[WHAT IS REQUIRED] Go through the entries below and return every line that contains "agent".

[DATA LISTING]
☆ ☆ ☆ ☆ ☆ ☆ ☆
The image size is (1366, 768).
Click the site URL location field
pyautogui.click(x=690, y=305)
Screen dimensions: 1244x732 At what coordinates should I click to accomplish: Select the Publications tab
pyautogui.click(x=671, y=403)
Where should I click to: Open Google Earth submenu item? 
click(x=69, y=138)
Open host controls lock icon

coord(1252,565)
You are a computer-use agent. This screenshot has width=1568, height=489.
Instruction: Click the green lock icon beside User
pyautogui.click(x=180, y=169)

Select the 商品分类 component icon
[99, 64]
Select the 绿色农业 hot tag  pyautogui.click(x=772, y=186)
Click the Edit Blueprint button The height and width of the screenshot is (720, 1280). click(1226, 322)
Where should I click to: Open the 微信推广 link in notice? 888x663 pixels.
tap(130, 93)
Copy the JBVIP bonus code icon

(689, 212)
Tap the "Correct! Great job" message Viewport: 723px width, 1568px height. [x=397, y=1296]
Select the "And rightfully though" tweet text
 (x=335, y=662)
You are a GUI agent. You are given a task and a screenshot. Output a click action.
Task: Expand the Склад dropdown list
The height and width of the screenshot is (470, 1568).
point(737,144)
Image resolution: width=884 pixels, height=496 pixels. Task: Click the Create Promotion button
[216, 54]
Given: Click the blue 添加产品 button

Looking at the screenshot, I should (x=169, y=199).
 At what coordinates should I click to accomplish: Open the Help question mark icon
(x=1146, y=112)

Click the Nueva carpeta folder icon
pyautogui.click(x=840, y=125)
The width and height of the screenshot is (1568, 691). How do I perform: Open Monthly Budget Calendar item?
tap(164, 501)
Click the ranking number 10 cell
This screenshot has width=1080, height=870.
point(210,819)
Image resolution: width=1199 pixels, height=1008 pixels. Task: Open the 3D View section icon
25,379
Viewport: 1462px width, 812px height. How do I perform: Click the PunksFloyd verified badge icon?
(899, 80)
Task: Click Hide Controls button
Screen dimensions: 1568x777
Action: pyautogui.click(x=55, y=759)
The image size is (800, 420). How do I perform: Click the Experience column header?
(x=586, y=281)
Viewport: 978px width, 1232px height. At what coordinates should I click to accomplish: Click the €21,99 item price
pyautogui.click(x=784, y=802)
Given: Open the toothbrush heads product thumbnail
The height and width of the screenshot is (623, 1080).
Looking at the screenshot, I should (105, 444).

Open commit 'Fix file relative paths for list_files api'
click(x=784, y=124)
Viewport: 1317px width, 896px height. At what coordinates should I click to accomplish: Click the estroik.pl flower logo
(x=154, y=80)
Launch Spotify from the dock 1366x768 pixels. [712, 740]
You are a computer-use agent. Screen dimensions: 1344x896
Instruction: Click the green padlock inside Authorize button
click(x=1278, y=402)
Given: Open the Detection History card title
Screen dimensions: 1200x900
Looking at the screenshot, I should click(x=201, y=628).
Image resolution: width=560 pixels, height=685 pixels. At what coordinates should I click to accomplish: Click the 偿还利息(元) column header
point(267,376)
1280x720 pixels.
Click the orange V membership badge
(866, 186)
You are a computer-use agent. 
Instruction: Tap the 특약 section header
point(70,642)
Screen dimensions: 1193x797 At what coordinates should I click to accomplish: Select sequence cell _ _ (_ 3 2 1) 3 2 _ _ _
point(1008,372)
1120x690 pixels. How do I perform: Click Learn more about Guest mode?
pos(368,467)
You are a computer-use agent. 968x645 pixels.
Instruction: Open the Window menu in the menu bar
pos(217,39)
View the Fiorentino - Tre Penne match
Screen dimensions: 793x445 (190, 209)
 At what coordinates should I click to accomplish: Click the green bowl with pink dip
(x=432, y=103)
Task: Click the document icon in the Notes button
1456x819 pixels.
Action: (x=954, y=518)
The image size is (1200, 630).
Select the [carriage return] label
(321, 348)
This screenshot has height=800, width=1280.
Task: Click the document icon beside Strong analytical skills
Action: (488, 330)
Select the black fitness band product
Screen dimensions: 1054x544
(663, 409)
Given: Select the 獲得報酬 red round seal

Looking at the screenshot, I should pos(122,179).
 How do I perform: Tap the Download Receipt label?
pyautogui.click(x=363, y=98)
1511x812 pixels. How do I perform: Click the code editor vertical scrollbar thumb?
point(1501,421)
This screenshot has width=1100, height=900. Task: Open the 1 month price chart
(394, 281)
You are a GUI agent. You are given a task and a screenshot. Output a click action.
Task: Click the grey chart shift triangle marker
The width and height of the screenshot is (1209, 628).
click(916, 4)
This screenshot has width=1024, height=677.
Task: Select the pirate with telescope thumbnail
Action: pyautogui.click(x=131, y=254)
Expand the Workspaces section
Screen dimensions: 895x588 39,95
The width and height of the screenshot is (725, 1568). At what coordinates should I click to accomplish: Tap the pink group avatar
☆ ☆ ☆ ☆ ☆ ☆ ☆
[YOUR SOLUTION]
You are a computer-use agent. This screenshot has width=1568, height=489.
You are a GUI agent. You are given a task and a screenshot. Output a click action.
You are a computer-use agent. Screen dimensions: 1344x896
You are a computer-use agent. 
You are a computer-use agent. 968x645 pixels.
You are a GUI agent. You are given a task and a screenshot. Output a click action.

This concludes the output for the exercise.